The five scenarios of AI computing power pooling are revealed

Guided reading

Brother Jim joined VMware China in 2007 and has experienced the booming development of the entire enterprise market from server virtualization, private cloud, public cloud, container cloud, hybrid cloud to cloud native. An extension of the software-defined-everything concept. In 2021, Brother Jim will join Trends Technology and join the wave of software-defined AI computing power. This article does not intend to talk about concepts and logic, but tries to use five actual customer scenarios to see how to optimize AI computing power and solve pain points through software-defined methods for the reference of all bosses.

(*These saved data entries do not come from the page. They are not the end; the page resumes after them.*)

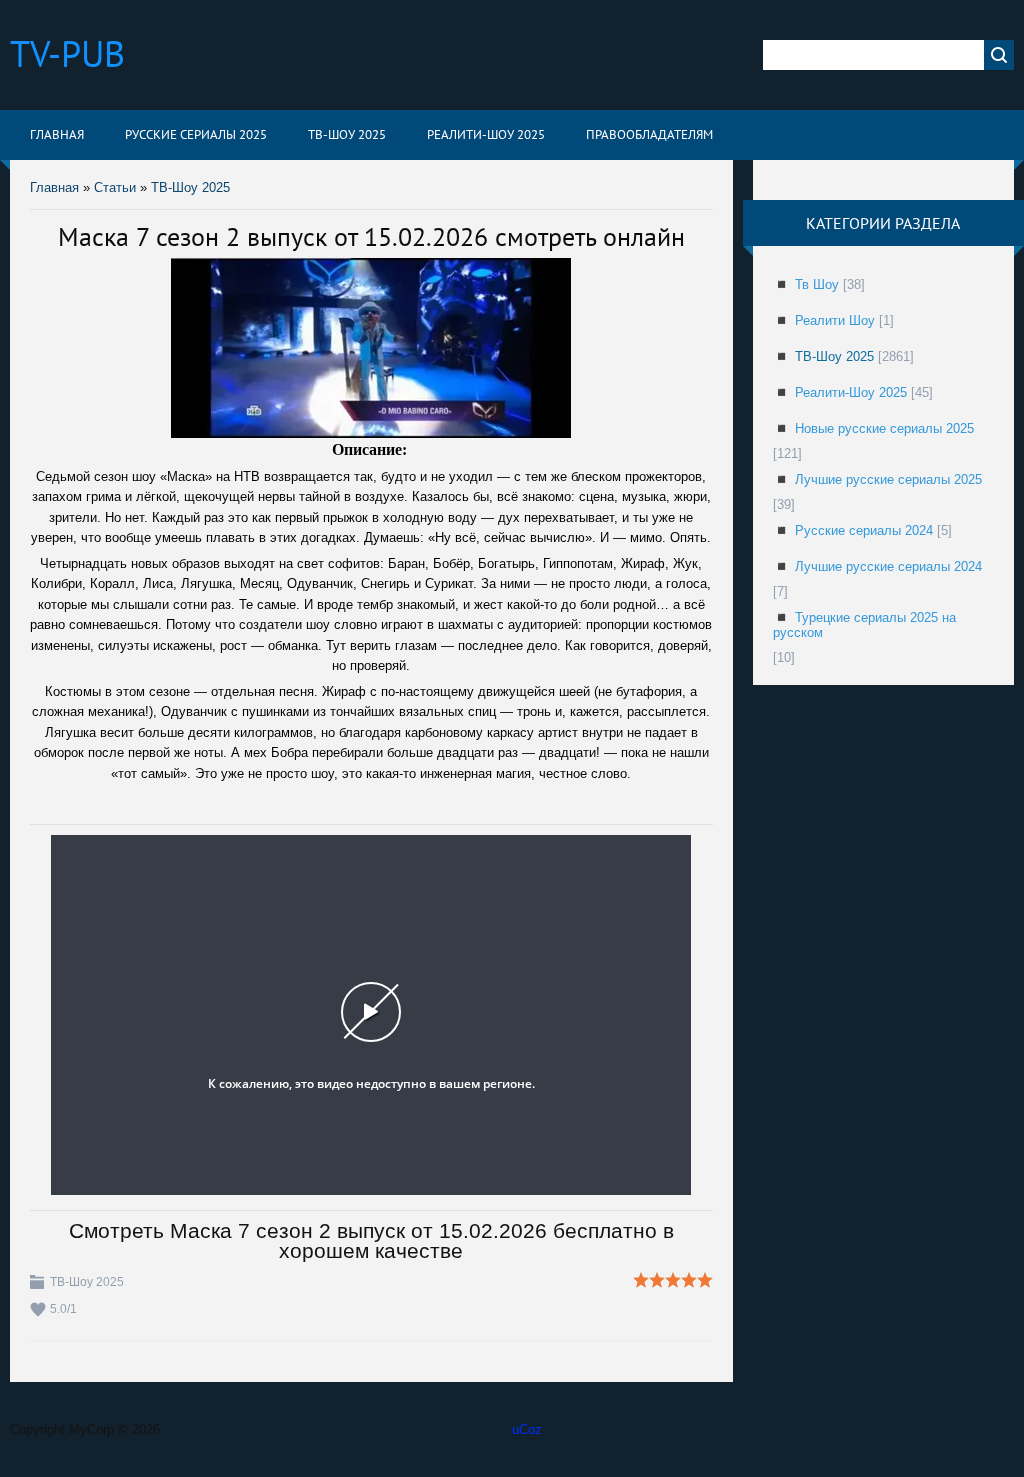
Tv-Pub (67, 53)
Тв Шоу (817, 284)
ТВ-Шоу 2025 (190, 187)
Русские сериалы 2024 (864, 530)
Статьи (115, 187)
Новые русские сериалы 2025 (884, 428)
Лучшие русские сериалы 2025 (888, 479)
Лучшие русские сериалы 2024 (888, 566)
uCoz (527, 1429)
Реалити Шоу (835, 320)
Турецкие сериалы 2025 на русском (864, 625)
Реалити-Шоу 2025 (851, 392)
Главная (54, 187)
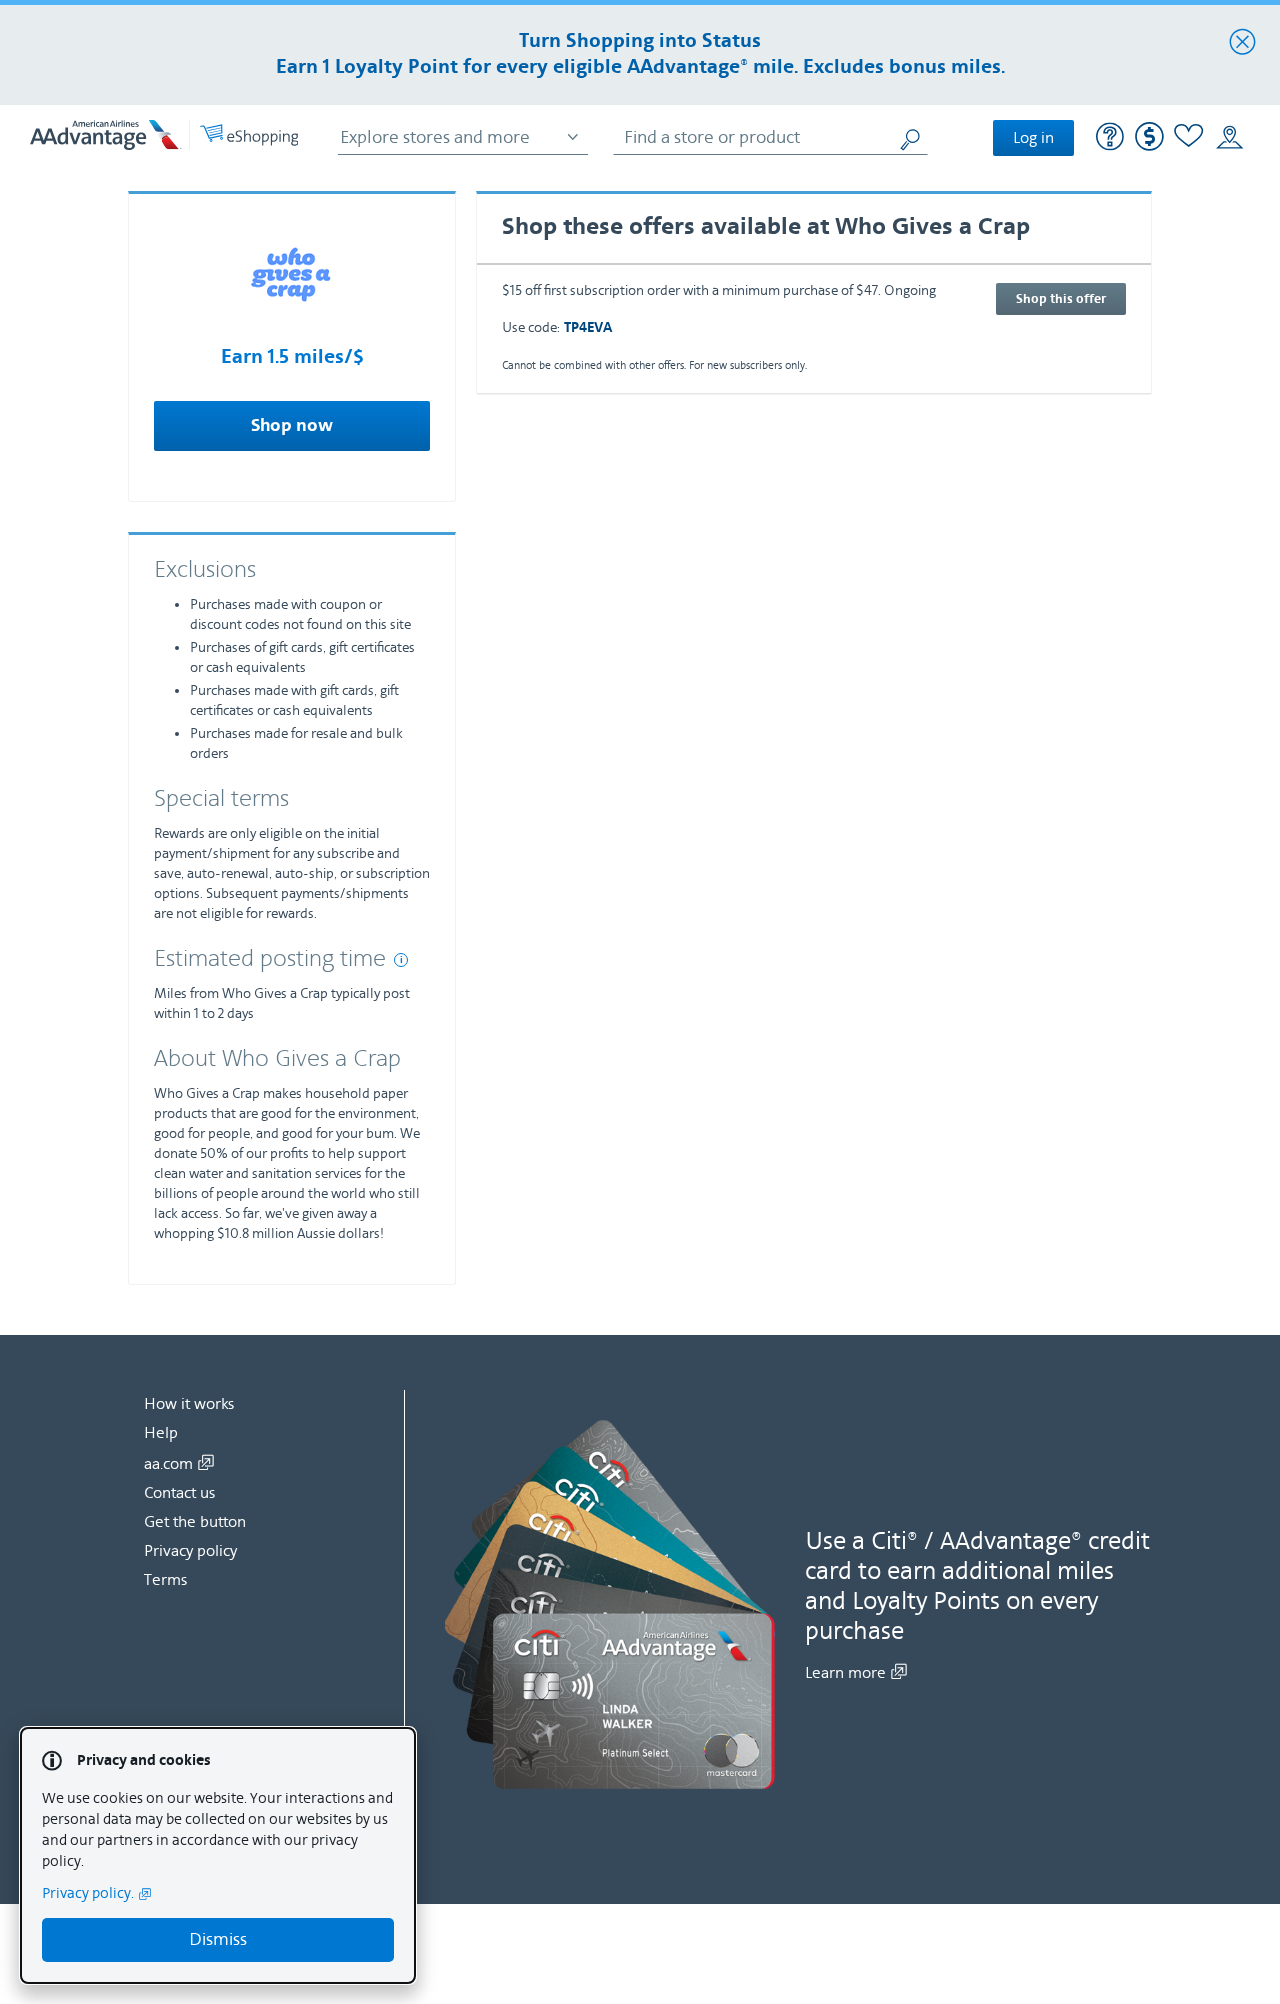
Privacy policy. (88, 1893)
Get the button (195, 1522)
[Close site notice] (1242, 43)
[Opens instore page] (1229, 138)
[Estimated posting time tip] (401, 960)
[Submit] (913, 137)
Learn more (845, 1673)
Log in (1033, 138)
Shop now (292, 426)
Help (161, 1433)
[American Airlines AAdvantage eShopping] (164, 137)
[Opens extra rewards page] (1149, 146)
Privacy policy (190, 1551)
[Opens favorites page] (1189, 138)
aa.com (168, 1464)
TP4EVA (588, 328)
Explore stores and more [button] (435, 137)
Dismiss (218, 1939)
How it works (189, 1404)
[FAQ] (1110, 139)
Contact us (179, 1493)
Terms (165, 1580)
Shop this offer (1061, 299)
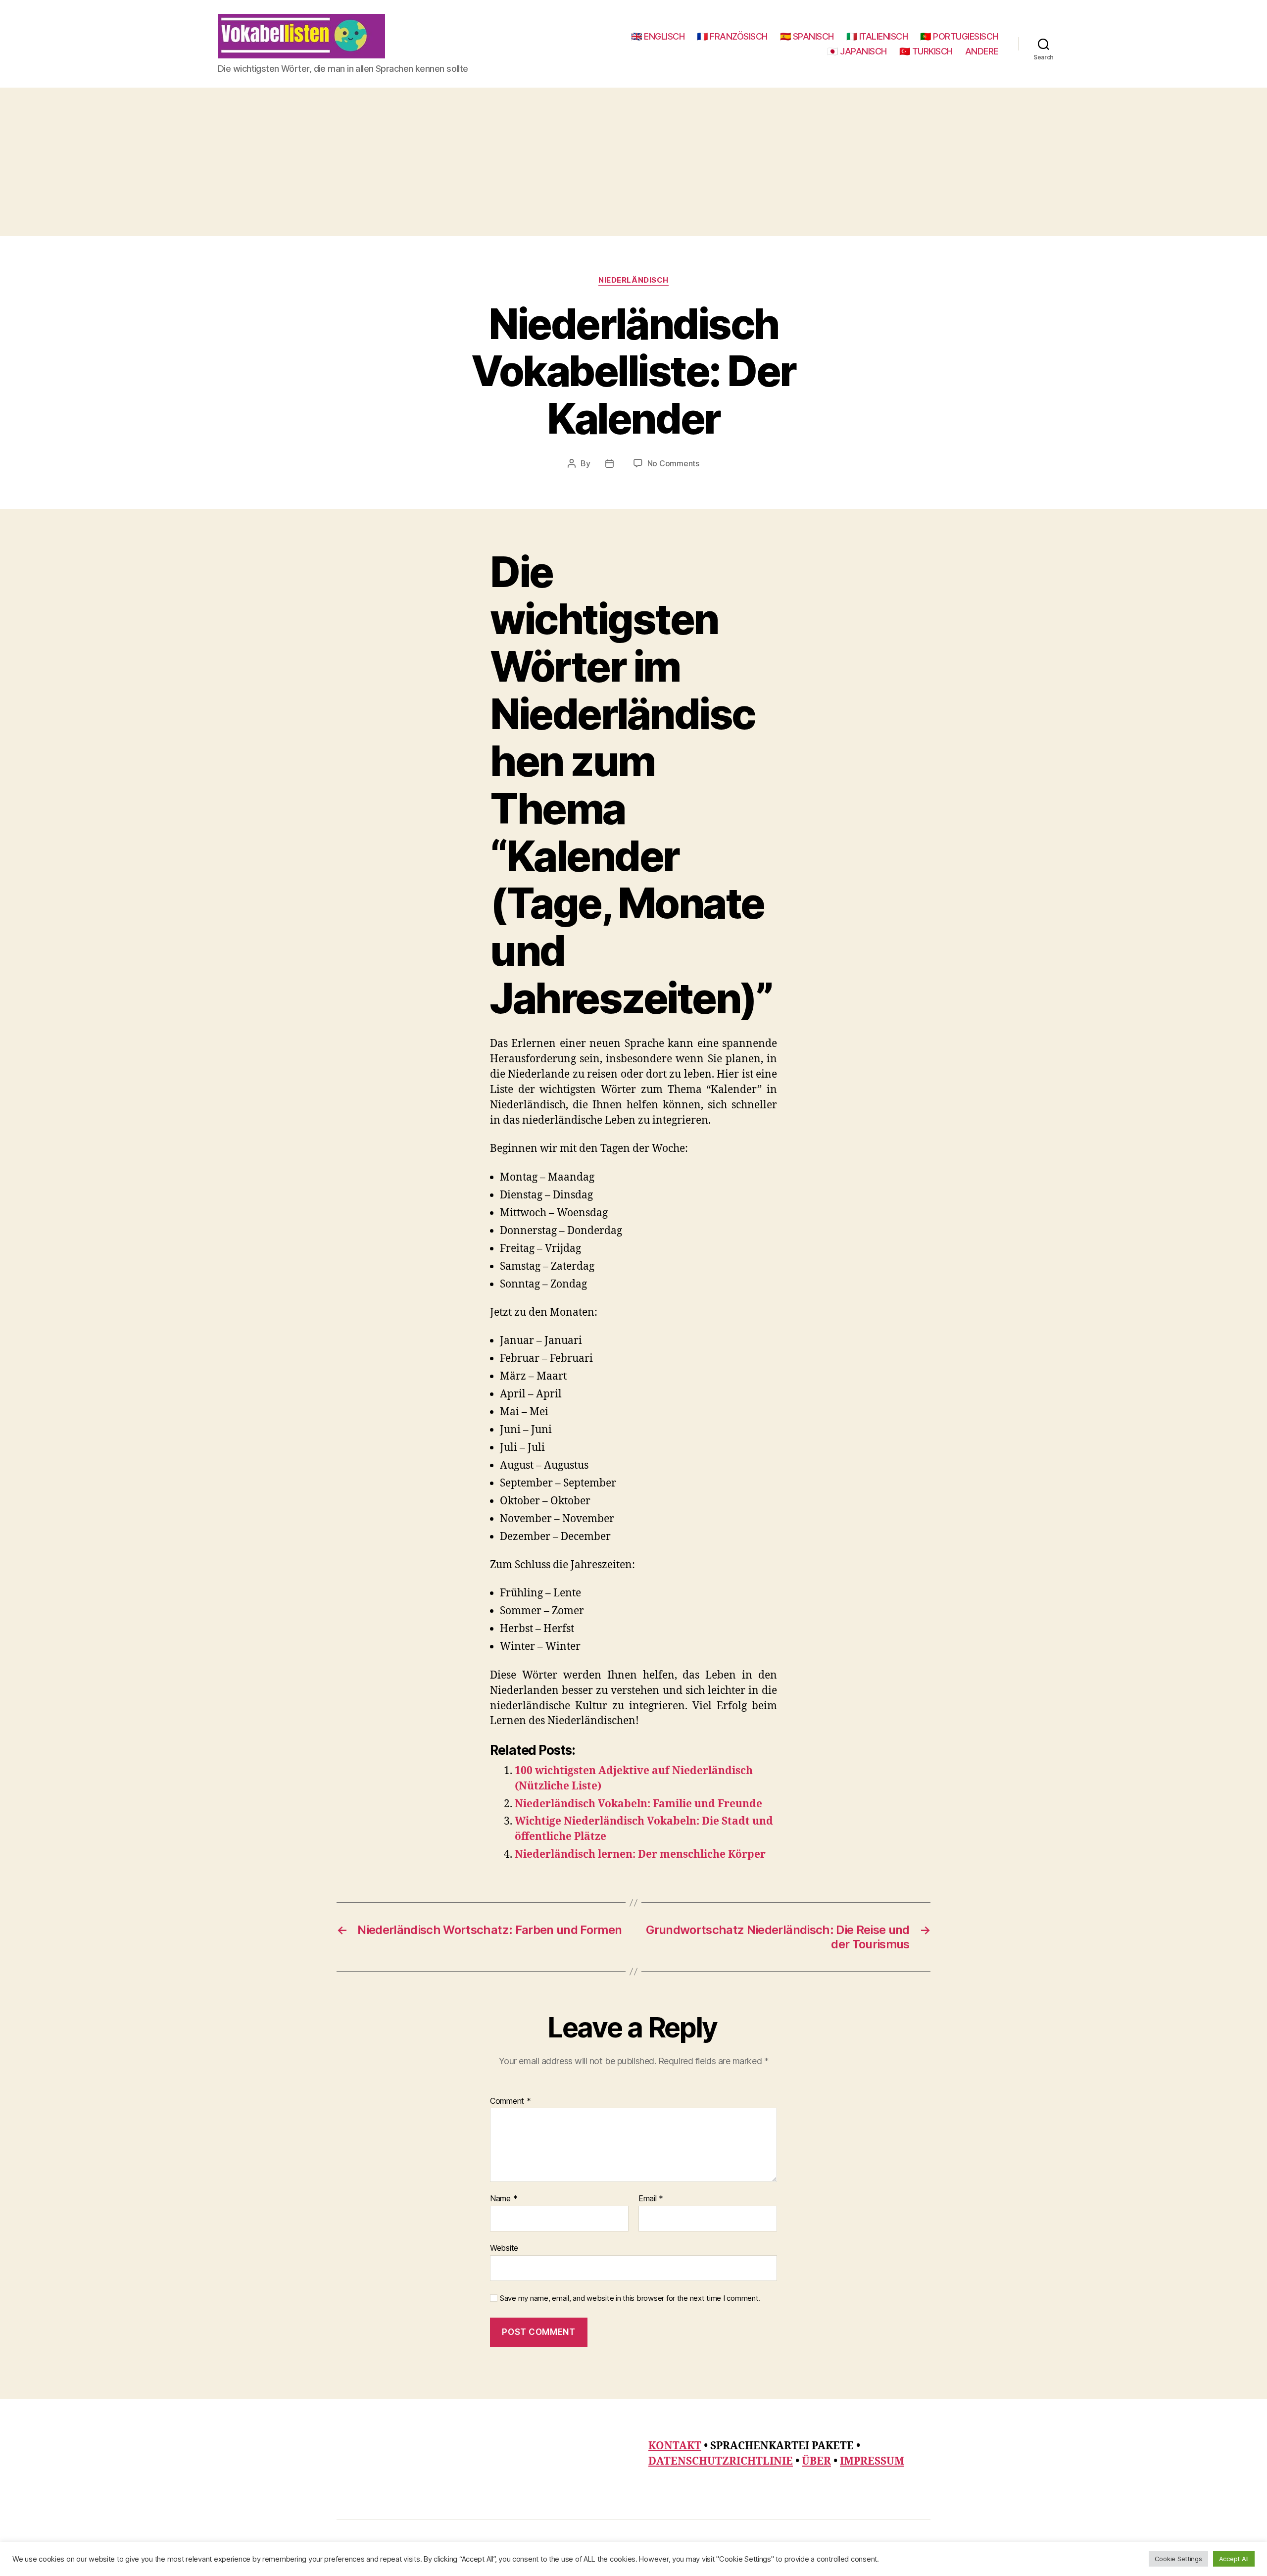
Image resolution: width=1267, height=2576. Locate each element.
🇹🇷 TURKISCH (926, 51)
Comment (510, 2101)
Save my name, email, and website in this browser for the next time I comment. (630, 2298)
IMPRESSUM (872, 2461)
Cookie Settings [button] (1178, 2559)
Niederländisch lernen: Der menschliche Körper (640, 1854)
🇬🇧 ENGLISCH (657, 36)
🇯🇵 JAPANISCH (857, 51)
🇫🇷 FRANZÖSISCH (732, 36)
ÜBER (816, 2461)
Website (504, 2247)
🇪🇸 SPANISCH (807, 36)
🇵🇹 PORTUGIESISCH (959, 36)
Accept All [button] (1234, 2559)
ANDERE (981, 51)
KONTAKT (674, 2446)
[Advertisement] (633, 162)
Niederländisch (633, 280)
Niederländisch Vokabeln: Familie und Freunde (638, 1804)
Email (650, 2198)
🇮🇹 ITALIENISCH (877, 36)
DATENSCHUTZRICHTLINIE (720, 2461)
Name (503, 2198)
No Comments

GPU servers are very expensive compared to CPU servers, about the difference between the exchange rate of US dollars and RMB (take an 8-card GPU server as an example), and in the era of chip shortage, the GPU delivery cycle is still relatively long! Faced with the contradiction between expensive resources, computing power is the engine of AI, and AI business must be carried out, how to better utilize and manage GPU resources becomes particularly critical. Let's take a look at these five typical scenarios .

◆ ◆ ◆ ◆

Scenario 1: AI development and testing

◆ ◆ ◆ ◆

Most customers take the way of allocating one or several GPU cards to a developer to meet the needs of development and debugging. What is the problem in this case? Cards are bound to people. After the cards are allocated, there is a lot of idle time. Developers spend more than 70% of their time reading papers and writing codes, and less than 30% of their time using GPU resources for computing and debugging. Using the software-defined GPU technology, the card is unbound from the human . When a task calls GPU resources, it is really occupied. After the task ends, the resources are released and returned to the resource pool.

The following figure is a development scenario of JupyterLab. The mode of VSCode server/PyCharm is similar to this. In the actual customer case, after using the software-defined GPU, the resources can be reduced to about 25% ! 50 people's development team, 16 cards to get .

Figure 1: An example of OrionX dynamically calling card resources in AI development

◆ ◆ ◆ ◆

Scenario 2: AI inference business in production environment

◆ ◆ ◆ ◆

According to the survey, the vast majority of user services run on independent GPU cards in order to ensure the isolation of services, not be interfered by other AI services, and ensure service SLAs . In this case, the computing power and video memory usage of GPU cards are often less than 20%, which results in a lot of waste of resources - nearly 80% of computing power and video memory are actually wasted in vain , and there are also related Electricity, operation and maintenance costs. In a software-defined way, it provides fine-grained GPU resource multiplexing on a single card to ensure the isolation, reliability and performance of business operations. Most of the customers who adopt the pooled solution of Trends Technology to launch production business can get more than 3 times the increase in revenue .

Figure 2: Single-card multi-service multiplexing example of OrionX in production environment

◆ ◆ ◆ ◆

Scenario 3: Day and Night Multiplexing

◆ ◆ ◆ ◆

In the first two scenarios, whether it is AI development or AI online reasoning, it is basically busy during the day, and the card utilization rate is relatively high. At night , the card resources are basically in an idle state, wasted in vain! At a securities client, we tried to solve this problem with OrionX. Through the software-defined method, resources are allocated and scheduled flexibly, and card resources are used to perform training tasks at night, which greatly improves the utilization of idle time (nighttime) resources.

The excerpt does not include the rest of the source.